El rey Juan Carlos de España abdicó ayer en favor de su hijo Felipe, quien asumirá la corona con el nombre oficial de Felipe VI.
Abdicación se le llama a la renuncia de un rey o reina al poder soberano del Estado, siendo la dimisión el término equivalente cuando quien deja el poder voluntariamente, antes de cumplir su período, es un mandatario elegido mediante el voto popular.
De la abdicación de Juan Carlos se venía hablando con insistencia desde hace algún tiempo, por sus continuos quebrantos de salud, por algunos actos no necesariamente correctos en su conducta personal y, sobre todo, por el escándalo de corrupción con consecuencia judicial en el que se ha involucrado su yerno, Iñaki Undargarin, esposo de la princesa Cristina, que inevitablemente ha impactado de manera negativa en el prestigio de la Casa Real española.

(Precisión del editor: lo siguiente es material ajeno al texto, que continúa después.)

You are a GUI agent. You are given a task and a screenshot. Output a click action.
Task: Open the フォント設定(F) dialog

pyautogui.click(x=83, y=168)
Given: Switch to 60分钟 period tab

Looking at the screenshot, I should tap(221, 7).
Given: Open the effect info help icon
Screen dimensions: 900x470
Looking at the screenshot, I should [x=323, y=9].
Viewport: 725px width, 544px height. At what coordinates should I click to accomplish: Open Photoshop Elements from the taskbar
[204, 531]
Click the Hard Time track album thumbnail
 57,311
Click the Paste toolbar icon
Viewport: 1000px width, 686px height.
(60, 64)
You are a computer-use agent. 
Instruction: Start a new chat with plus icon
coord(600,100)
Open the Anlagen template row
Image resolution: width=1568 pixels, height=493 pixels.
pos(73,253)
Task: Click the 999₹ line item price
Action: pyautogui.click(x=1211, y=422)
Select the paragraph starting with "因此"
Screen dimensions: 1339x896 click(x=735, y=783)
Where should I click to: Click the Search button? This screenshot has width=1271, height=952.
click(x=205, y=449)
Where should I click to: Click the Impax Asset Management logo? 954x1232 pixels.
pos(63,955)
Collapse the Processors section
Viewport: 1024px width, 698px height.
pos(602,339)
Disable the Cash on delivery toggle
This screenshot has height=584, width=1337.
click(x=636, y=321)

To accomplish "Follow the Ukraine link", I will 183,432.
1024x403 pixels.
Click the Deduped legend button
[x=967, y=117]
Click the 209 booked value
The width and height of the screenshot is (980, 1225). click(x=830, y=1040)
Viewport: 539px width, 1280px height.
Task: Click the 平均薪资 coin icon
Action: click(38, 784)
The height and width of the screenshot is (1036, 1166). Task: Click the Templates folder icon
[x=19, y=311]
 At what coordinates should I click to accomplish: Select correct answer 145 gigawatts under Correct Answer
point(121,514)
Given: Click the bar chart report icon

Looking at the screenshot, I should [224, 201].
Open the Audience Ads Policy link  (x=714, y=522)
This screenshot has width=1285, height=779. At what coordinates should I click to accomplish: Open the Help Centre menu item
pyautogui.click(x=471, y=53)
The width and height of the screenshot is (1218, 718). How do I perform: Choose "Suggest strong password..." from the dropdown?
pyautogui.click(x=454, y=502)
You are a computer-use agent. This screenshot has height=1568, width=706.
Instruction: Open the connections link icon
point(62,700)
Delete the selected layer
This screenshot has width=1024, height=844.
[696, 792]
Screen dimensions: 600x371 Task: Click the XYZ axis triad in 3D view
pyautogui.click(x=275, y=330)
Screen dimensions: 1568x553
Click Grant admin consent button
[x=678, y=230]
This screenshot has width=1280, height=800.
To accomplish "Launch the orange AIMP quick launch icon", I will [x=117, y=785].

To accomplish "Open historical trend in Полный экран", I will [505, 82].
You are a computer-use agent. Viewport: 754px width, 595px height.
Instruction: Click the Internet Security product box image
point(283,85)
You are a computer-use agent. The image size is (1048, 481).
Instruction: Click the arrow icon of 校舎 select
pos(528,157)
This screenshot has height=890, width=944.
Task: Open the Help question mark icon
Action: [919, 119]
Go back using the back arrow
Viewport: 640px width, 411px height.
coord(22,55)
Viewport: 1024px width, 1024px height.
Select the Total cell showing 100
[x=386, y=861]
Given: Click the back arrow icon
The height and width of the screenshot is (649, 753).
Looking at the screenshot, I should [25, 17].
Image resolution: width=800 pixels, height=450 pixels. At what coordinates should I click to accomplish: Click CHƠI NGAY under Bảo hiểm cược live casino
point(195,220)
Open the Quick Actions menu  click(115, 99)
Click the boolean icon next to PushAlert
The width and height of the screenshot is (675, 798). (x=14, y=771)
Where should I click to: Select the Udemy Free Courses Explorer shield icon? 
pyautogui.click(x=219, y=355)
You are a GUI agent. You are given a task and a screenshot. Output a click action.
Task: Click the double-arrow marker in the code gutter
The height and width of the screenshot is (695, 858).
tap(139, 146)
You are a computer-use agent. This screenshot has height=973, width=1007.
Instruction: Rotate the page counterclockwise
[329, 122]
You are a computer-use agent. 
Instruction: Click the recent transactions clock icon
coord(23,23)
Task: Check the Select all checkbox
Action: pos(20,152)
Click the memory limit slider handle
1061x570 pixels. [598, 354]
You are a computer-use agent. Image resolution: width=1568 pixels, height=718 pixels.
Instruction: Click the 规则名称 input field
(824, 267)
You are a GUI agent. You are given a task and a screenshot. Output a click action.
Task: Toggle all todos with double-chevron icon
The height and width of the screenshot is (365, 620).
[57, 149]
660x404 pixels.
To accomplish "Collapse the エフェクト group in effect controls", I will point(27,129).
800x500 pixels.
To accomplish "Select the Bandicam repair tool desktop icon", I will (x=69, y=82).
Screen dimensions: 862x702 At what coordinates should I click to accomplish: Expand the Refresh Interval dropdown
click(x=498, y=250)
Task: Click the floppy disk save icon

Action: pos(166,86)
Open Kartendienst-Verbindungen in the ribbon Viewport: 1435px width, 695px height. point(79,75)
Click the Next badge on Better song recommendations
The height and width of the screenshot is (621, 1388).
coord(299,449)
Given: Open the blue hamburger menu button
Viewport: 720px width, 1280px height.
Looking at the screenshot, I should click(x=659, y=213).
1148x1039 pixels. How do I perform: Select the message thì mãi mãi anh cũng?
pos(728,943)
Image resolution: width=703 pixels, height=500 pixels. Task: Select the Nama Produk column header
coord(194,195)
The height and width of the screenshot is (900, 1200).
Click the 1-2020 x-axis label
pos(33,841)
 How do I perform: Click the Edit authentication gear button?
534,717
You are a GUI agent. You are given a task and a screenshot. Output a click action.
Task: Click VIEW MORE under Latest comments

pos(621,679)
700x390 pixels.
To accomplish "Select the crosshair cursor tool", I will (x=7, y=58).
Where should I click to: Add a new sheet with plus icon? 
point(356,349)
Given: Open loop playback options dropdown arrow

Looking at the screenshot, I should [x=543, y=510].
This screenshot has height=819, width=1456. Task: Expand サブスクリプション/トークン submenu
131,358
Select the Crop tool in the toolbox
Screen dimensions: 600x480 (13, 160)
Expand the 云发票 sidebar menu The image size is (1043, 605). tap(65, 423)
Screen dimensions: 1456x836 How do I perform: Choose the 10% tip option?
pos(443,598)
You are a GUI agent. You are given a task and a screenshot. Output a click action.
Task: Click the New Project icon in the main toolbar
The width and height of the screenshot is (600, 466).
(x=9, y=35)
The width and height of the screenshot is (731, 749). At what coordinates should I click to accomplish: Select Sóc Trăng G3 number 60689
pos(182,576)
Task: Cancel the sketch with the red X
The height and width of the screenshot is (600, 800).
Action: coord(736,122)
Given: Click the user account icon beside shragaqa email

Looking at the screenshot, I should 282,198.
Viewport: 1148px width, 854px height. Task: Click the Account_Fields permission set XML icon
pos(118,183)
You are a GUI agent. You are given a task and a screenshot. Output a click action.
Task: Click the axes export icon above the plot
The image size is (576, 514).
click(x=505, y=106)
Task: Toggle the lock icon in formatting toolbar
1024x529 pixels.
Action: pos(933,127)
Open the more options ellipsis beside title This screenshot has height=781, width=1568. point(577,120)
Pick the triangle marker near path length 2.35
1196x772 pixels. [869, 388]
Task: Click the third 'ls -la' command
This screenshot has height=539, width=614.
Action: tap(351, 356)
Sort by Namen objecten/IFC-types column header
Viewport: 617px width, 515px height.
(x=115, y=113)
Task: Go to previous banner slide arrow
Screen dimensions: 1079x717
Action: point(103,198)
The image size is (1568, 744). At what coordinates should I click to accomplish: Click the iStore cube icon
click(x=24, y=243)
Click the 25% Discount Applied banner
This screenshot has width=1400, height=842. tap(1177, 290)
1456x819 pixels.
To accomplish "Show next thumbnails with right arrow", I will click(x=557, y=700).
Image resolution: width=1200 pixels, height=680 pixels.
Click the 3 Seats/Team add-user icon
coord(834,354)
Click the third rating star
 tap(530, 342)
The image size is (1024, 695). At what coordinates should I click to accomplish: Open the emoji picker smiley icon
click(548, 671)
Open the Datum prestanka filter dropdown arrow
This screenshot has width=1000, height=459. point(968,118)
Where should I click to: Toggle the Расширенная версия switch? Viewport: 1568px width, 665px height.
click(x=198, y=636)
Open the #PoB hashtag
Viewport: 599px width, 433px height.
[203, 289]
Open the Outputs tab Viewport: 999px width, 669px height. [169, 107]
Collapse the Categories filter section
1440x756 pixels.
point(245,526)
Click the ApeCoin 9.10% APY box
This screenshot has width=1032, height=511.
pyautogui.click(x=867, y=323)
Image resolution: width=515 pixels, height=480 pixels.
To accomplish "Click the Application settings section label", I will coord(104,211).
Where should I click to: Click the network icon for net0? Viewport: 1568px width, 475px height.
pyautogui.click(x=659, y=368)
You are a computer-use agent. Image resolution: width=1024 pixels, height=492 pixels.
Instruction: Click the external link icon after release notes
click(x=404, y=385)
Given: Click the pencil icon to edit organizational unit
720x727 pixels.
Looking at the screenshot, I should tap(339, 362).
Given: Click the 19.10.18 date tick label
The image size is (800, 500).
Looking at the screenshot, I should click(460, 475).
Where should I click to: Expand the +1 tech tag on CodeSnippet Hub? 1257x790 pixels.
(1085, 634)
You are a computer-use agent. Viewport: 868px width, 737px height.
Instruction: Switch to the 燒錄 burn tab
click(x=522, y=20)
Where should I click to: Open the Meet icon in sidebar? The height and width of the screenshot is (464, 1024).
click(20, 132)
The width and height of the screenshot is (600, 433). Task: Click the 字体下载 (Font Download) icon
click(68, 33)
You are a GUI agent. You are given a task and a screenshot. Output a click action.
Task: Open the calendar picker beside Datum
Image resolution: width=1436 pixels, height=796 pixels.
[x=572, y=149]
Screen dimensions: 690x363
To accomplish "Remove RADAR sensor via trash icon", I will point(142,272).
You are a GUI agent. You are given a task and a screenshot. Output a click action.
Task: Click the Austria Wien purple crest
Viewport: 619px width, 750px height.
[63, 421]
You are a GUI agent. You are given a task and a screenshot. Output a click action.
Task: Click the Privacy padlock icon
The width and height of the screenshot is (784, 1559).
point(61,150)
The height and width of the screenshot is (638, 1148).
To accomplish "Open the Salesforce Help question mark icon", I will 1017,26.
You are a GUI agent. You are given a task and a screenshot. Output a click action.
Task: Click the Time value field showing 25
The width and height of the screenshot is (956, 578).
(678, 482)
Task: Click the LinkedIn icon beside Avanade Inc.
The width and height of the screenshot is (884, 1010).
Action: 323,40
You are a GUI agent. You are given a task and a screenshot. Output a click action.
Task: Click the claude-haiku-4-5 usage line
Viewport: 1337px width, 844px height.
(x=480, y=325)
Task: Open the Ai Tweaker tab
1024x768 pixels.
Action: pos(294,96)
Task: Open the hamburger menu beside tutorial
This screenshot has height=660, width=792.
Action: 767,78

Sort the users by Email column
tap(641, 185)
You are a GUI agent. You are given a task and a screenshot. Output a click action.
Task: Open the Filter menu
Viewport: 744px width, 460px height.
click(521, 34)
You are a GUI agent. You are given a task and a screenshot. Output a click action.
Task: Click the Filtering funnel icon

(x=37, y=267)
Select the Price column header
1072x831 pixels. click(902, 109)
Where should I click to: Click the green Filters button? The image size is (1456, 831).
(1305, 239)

A fines del año pasado, una encuesta de la empresa consultora Sigma Dos, publicada por el diario español El Mundo, reveló que “menos de la mitad de los españoles aprueban la monarquía como forma de gobierno (49 por ciento). El 62 por ciento considera beneficiosa una abdicación de Juan Carlos y el 56 por ciento cree que (el príncipe) Felipe está en condiciones
de restaurar el prestigio si llega al trono”. En ese contexto, José Antonio Zarzalejos, exdirector del gran periódico monárquico de España, ABC, alertó públicamente que “el rey no tiene demasiado margen de tiempo. Con la actual correlación de fuerzas en las Cortes (Parlamento), podría traspasar la jefatura del Estado al príncipe. Si se pasa de fecha, y hay peligro que así sea, las cañas pueden transformarse en lanzas ante un Parlamento en 2016 menos dispuesto que el actual a franquear a la institución una renovación rápida y generosa”.
Ayer, al anunciar su abdicación Juan Carlos dijo que había pensado en esta trascendental decisión desde que en enero de este año cumplió 76 años de edad. Pero solo doce días antes de ese cumpleaños, en su mensaje de Nochebuena del año pasado, el rey de España —quien según recordó ayer el diario español El País había asegurado que moriría “con la corona puesta” — expresó categóricamente que seguiría desempeñando sus funciones “con ejemplaridad y transparencia”, o sea que no estaba dispuesto a abdicar. De manera que es razonable suponer que la creciente impopularidad personal y los consejos de un amigo sincero y sabio como Zarzalejos, influyeron de manera determinante en la decisión del rey de abdicar a favor de su hijo Felipe.
Dijo Juan Carlos en su mensaje de ayer, que cuando vuelve la mirada atrás no puede sino sentir orgullo “por lo mucho y bueno” conseguido en estos años, y gratitud hacia los españoles por el apoyo que le han dado. Tiene razón, Juan Carlos, de sentirse orgulloso por lo mucho que ha hecho por España, en primer lugar su determinante patrocinio de la transición democrática española, una experiencia histórica de trascendencia mundial que lamentablemente no en todas partes se ha sabido aprovechar.
Como en Nicaragua, donde no se concibe la abdicación o renuncia al poder y la transición democrática fue abortada por la ambición de un nuevo-viejo dictador.